そのため、理学療法士は終業時間を過ぎても、待っている患者さんの対応に追われることがしばしばあるのです。その後はカルテ記入や計画書作成などの雑務もあるため、定時での退勤はなかなか難しいといえます。
元々遅く設定されている終業時間からさらに遅くなる……その覚悟はしておきましょう。

入職時に確認しておくこと

整形外科 理学療法士

一口に整形外科クリニックと言っても、施設規模や母体によって、その特徴はさまざまです。ちょっとした違いだから!と気にせず入職してしまって、後で思わぬギャップに後悔してしまうケースは少なくありません。
事前に確認しておくべきポイントをご紹介いたします。

クリニックの将来性は安定しているか

医師が個人で経営している場合、院長や家族の高齢化によって、引退とともにクリニックを閉鎖してしまう可能性があります。
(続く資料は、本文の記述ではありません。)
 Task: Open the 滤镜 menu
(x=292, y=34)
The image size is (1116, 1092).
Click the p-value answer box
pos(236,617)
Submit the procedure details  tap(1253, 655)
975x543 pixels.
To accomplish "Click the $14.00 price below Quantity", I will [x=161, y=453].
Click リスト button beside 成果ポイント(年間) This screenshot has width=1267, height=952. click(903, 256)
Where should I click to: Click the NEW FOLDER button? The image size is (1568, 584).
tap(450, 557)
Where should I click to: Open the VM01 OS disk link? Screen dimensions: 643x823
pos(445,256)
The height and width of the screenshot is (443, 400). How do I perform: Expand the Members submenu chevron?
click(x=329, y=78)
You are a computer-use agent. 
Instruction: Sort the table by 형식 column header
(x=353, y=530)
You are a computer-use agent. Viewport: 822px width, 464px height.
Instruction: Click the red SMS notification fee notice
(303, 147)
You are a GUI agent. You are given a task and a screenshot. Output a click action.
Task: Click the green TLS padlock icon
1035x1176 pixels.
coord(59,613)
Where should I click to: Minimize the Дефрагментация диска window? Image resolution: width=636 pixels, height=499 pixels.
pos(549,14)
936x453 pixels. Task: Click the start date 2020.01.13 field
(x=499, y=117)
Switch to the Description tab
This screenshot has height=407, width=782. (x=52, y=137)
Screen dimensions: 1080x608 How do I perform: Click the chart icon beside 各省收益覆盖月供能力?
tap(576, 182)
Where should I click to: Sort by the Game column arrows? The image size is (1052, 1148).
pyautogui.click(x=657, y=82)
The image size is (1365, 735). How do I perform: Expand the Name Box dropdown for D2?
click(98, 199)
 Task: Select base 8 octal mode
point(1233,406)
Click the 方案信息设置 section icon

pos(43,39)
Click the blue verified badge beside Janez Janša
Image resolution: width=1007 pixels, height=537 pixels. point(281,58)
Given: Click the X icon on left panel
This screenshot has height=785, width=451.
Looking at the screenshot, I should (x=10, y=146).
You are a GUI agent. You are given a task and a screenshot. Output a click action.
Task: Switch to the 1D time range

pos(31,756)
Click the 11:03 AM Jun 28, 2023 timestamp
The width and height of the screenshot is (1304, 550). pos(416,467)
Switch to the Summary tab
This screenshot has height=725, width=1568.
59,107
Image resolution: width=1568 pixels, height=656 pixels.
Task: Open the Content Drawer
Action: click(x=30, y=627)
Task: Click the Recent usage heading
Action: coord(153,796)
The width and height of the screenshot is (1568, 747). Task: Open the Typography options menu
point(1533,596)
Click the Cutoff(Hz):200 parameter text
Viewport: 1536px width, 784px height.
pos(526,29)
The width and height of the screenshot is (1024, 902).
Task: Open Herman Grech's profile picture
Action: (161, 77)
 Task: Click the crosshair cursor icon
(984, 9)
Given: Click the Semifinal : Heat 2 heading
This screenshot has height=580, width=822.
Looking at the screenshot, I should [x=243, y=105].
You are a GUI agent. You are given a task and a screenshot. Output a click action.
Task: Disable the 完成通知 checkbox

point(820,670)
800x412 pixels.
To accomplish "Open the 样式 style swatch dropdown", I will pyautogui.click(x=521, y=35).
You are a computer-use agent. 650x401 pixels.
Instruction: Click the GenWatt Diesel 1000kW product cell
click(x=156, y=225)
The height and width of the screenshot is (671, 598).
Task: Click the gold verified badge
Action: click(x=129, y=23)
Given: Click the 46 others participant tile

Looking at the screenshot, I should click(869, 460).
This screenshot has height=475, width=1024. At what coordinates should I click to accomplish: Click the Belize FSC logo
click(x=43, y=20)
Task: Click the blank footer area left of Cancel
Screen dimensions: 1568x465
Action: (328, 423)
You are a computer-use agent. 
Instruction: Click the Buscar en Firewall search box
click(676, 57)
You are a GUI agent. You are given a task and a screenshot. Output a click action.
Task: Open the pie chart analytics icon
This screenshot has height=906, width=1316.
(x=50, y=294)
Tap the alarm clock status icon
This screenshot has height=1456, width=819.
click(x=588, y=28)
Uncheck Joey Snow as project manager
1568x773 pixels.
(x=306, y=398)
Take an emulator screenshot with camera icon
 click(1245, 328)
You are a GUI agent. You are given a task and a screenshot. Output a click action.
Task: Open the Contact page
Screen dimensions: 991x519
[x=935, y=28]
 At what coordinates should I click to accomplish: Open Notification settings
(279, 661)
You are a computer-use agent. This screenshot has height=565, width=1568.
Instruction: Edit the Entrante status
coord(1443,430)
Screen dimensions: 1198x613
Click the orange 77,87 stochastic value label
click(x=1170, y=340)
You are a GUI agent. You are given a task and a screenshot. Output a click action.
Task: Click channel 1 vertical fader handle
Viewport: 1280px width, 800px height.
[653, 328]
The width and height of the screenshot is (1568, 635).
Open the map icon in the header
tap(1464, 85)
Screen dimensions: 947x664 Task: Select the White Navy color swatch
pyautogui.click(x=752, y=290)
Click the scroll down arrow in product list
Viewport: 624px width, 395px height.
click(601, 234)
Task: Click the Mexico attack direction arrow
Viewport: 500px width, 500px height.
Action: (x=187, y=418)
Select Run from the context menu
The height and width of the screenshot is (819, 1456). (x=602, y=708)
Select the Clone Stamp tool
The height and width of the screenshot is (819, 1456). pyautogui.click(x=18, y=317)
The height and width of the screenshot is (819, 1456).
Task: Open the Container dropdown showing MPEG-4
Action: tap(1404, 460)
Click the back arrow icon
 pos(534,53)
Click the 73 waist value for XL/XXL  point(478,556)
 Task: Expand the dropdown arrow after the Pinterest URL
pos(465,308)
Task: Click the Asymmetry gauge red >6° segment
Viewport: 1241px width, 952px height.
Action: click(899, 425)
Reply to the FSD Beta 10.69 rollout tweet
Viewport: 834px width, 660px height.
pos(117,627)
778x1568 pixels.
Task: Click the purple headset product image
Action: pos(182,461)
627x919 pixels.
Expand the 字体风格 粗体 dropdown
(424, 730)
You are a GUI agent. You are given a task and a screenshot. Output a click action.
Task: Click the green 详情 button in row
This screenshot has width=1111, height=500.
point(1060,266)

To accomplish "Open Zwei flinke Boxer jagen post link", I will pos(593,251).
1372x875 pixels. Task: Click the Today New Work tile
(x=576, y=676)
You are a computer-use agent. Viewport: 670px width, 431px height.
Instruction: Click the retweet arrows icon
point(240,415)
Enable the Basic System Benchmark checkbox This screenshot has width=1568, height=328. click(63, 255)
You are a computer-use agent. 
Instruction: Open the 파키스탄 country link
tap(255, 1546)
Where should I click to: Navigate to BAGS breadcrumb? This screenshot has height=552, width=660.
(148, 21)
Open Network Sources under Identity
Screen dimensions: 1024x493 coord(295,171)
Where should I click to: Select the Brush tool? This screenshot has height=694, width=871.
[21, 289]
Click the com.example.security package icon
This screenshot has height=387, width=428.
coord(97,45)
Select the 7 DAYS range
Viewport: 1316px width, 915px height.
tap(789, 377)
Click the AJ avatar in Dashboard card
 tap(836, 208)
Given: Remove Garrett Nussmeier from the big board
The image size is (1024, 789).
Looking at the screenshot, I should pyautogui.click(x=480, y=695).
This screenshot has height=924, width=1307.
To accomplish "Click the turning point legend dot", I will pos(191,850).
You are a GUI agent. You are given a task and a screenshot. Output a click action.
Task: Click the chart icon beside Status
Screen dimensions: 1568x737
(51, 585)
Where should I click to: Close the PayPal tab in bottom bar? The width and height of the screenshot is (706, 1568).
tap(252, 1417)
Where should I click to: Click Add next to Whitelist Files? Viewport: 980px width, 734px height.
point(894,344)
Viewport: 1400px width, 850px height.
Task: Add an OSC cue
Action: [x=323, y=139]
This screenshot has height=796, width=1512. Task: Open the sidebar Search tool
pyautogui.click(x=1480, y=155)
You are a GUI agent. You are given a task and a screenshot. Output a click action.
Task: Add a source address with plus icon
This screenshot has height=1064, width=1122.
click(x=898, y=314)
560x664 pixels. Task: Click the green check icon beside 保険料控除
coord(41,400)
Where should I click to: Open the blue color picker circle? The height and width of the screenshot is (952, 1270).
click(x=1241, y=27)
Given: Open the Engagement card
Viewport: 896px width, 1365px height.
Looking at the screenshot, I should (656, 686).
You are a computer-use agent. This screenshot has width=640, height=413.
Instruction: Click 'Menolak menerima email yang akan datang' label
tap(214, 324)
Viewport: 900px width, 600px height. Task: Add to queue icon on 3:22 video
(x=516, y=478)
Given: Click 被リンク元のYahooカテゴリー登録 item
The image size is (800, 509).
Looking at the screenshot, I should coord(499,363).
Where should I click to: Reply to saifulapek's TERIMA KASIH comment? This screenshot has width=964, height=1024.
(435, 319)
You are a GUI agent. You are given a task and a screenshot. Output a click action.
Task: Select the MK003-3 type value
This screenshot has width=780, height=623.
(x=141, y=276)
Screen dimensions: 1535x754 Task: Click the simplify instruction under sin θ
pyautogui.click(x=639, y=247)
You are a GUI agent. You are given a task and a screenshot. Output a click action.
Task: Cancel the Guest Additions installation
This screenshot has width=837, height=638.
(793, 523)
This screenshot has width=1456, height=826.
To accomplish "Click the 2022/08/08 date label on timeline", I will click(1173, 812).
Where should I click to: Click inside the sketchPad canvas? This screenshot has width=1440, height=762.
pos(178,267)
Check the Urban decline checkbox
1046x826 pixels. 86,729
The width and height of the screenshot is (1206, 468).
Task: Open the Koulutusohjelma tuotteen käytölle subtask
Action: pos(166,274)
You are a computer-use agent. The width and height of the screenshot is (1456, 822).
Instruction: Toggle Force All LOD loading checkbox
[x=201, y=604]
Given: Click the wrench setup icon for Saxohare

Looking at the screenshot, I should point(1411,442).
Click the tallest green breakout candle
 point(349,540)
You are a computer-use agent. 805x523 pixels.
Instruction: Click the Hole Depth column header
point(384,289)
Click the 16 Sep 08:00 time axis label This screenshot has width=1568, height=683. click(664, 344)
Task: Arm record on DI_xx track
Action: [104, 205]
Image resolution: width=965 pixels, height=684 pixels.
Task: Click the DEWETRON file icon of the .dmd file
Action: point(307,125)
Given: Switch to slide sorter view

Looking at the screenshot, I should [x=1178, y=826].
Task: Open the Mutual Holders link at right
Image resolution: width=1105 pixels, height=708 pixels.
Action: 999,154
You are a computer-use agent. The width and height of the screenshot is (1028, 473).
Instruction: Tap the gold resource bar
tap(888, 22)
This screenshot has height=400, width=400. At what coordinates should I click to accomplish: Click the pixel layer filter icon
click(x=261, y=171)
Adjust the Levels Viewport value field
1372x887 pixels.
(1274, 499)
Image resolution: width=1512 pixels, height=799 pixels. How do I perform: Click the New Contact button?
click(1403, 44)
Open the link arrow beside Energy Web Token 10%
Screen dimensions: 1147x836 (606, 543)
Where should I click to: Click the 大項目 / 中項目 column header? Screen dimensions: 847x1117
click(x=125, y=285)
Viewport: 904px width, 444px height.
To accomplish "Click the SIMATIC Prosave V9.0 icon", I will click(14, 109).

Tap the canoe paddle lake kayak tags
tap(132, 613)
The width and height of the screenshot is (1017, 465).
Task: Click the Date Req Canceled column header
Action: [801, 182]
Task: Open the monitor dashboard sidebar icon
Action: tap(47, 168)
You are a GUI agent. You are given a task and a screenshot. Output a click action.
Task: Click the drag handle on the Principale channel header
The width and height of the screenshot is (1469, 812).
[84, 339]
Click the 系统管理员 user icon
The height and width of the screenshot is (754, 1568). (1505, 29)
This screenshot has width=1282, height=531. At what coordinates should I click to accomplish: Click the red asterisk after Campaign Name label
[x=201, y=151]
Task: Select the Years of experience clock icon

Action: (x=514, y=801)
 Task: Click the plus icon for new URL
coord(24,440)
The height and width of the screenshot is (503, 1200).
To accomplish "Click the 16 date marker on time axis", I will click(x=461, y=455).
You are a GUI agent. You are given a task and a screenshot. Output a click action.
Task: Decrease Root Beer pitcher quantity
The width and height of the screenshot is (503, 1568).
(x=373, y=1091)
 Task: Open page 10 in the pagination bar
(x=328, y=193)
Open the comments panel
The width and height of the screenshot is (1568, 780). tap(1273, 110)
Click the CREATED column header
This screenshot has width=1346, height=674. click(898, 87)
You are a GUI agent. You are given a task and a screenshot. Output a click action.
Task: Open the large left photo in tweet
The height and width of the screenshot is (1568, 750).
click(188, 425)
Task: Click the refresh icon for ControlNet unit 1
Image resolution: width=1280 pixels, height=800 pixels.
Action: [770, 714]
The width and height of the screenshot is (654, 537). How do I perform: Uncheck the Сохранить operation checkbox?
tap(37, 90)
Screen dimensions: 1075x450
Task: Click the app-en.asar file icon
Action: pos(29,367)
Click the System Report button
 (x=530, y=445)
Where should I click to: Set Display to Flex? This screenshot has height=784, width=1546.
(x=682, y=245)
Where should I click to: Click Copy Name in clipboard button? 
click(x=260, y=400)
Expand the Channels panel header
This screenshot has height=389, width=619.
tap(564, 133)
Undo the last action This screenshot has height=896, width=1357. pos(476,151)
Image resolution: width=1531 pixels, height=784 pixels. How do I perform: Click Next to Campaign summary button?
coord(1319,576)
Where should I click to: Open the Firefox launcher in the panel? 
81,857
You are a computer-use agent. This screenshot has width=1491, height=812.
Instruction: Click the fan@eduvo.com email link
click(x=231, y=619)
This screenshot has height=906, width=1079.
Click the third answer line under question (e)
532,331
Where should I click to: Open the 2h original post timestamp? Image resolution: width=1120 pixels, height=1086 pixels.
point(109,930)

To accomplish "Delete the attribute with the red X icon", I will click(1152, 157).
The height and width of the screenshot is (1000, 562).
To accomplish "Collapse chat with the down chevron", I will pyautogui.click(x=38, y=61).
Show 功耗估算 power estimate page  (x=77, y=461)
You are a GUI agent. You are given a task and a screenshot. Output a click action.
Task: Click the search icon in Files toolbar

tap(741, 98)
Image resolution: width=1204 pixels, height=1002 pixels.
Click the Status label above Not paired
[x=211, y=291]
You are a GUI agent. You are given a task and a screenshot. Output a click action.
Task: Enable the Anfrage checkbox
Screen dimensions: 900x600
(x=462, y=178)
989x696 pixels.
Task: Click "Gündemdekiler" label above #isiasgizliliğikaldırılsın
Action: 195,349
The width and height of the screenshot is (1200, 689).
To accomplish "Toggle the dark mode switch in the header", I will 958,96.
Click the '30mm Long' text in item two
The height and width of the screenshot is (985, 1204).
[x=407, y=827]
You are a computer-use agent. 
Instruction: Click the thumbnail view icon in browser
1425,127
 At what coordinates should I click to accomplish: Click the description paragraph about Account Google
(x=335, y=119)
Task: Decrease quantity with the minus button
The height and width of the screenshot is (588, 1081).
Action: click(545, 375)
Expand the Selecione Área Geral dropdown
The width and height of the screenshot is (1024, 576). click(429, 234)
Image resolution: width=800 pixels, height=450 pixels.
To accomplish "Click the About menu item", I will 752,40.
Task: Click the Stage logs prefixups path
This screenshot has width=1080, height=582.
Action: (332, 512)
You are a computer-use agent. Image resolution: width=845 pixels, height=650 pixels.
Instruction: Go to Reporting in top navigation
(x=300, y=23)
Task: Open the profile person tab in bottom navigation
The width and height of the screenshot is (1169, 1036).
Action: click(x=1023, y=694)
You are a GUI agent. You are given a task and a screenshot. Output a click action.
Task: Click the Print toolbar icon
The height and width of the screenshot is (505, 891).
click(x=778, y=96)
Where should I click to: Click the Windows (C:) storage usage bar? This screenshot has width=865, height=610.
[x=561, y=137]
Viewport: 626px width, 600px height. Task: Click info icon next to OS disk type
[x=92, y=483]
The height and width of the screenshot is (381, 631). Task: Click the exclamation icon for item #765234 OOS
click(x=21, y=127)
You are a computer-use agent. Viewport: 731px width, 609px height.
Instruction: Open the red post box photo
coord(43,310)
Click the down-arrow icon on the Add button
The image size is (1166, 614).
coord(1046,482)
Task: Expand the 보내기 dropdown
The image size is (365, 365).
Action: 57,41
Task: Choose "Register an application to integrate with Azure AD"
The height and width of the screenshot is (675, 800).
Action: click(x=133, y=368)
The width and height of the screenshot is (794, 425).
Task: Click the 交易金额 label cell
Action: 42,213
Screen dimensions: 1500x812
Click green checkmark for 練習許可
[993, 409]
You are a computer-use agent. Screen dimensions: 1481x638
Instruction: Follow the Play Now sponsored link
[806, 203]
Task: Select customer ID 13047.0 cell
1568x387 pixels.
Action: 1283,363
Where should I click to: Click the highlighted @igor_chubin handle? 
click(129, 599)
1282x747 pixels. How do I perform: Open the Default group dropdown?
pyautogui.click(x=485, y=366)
そうなるとクリニックで働いていた理学療法士をはじめとするスタッフは職を失います。
経営者がどのような人か、後継者はいるのか、クリニックの将来性をしっかり把握しておくことが重要です。

患者さんの年齢層

幅広い年代の患者さんが通院する整形外科クリニックですが、各診療所によって「どの年代が一番多いか?」は異なります。スポーツ障害を訴える10代の学生が多いところもあれば、慢性的な関節痛で通っている80代以上の高齢者が多いところもあります。
メインターゲットの年齢層によって、担当する症状も大きく変わるのです。

どのような疾患・障害に対してリハビリを行っていきたいかを明確にした上でクリニックを選ぶといいでしょう。

入院施設からクリニックへ転職する人などは、クリニックのスピード感や忙しさに驚くこともあるでしょう。
しかし機能障害改善に対するスキルアップを望むなら、これ以上ないほど刺激的な職場になるはずですよ!ぜひ、検討してみてくださいね。